◆ **Instruction**
Extract each line of the records below that contains the string "coordinates". Case matters.

◆ **Exercise material**
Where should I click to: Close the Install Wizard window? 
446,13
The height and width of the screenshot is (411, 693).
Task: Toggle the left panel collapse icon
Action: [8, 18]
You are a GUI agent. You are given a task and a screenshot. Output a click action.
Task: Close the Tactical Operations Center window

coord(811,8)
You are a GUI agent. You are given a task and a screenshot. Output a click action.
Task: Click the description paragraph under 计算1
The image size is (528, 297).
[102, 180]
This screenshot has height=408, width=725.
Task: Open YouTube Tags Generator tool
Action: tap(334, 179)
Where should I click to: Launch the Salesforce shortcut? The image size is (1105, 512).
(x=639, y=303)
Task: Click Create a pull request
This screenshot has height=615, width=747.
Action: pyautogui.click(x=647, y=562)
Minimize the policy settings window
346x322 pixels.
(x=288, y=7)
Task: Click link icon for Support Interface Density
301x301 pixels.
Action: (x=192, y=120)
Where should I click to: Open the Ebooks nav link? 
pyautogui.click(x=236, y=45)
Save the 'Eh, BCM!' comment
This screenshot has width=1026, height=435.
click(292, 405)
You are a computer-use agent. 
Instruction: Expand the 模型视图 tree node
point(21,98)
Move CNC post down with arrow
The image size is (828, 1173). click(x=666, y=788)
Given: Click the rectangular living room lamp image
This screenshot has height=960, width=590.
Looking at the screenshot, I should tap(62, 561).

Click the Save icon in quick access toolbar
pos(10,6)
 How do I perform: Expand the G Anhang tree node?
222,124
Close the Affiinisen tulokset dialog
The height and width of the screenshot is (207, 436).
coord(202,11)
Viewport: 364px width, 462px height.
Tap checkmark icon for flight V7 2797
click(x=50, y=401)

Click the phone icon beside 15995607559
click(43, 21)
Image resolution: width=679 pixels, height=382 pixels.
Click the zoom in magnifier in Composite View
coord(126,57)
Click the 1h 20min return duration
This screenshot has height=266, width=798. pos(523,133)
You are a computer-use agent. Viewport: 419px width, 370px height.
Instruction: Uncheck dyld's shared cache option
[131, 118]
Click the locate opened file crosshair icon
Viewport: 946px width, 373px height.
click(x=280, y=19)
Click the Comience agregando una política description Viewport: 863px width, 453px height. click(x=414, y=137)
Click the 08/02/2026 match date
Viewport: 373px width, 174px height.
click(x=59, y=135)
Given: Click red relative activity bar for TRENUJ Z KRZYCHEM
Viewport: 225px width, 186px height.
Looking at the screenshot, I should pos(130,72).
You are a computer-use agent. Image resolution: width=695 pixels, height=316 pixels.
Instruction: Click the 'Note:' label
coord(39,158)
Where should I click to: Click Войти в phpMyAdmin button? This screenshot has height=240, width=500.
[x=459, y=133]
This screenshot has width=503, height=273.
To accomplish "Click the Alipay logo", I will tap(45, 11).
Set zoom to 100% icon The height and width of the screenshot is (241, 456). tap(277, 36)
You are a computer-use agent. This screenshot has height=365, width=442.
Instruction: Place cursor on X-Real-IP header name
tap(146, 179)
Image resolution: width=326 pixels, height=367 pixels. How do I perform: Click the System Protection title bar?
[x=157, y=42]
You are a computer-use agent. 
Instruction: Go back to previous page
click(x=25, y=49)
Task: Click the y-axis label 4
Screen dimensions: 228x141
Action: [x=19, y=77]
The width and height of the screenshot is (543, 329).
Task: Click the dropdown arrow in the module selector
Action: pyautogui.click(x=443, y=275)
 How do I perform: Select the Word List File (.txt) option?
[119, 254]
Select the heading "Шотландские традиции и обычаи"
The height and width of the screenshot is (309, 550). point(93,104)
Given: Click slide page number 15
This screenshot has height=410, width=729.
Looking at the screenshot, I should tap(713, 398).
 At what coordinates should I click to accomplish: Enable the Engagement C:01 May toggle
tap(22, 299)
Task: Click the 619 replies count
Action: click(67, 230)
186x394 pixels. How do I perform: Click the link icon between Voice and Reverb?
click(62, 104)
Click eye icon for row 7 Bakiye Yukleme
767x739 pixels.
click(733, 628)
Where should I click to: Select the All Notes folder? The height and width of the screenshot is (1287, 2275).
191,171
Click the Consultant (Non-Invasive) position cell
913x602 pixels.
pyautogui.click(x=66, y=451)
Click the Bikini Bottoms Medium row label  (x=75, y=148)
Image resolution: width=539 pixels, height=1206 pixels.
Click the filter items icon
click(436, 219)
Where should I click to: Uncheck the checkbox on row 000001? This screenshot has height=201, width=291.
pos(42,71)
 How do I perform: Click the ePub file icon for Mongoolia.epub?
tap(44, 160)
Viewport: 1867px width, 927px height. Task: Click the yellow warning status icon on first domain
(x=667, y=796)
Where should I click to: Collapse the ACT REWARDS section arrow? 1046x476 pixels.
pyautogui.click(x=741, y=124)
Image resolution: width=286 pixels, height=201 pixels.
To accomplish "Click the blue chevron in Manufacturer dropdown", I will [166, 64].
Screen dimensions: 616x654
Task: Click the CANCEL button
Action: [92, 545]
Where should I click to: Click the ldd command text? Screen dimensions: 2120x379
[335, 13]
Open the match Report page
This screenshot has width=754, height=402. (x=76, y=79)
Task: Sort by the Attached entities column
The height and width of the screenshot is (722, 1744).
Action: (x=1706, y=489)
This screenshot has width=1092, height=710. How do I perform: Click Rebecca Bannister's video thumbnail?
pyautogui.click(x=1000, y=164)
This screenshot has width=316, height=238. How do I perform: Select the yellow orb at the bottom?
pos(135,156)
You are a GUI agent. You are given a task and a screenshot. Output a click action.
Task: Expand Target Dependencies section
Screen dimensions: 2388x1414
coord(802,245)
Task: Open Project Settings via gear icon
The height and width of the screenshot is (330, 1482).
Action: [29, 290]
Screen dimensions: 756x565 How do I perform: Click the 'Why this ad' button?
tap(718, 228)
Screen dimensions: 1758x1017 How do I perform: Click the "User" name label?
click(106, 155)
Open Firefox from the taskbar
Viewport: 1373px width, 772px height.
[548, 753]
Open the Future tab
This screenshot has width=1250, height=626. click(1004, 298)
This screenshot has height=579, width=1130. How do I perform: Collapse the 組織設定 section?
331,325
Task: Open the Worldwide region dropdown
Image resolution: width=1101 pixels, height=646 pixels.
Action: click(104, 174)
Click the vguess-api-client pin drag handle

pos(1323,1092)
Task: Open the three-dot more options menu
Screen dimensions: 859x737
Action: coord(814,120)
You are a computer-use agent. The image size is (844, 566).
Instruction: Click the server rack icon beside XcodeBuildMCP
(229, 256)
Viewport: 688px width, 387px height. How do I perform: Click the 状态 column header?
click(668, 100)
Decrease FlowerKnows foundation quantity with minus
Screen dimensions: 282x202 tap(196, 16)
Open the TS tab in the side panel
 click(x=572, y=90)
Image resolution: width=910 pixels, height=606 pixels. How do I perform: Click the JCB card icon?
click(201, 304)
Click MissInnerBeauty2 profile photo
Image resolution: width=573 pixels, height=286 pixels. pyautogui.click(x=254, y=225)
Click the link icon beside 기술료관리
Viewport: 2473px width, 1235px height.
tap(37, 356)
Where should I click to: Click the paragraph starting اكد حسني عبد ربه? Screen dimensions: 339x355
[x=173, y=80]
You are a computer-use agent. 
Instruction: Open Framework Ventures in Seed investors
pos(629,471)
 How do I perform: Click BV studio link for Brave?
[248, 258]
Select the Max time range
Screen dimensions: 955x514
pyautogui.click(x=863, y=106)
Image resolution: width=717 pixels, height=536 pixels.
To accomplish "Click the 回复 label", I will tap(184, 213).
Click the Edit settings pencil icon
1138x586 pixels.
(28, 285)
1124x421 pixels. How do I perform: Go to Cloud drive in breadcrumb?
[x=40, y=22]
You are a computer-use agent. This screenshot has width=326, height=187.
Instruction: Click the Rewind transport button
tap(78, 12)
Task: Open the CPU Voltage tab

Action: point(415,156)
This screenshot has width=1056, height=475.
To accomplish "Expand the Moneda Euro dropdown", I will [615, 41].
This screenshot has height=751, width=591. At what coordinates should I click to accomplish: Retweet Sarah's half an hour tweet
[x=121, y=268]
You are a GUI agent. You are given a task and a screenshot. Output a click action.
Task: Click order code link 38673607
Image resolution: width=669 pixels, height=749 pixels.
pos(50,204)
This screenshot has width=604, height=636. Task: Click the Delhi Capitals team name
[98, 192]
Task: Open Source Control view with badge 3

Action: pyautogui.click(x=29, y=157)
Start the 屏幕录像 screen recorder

◆ **Output below**
 At what coordinates should I click to accomplish: Enable the Engagement C:01 May toggle
This screenshot has height=751, width=591. At what coordinates should I click to accomplish: Retweet Sarah's half an hour tweet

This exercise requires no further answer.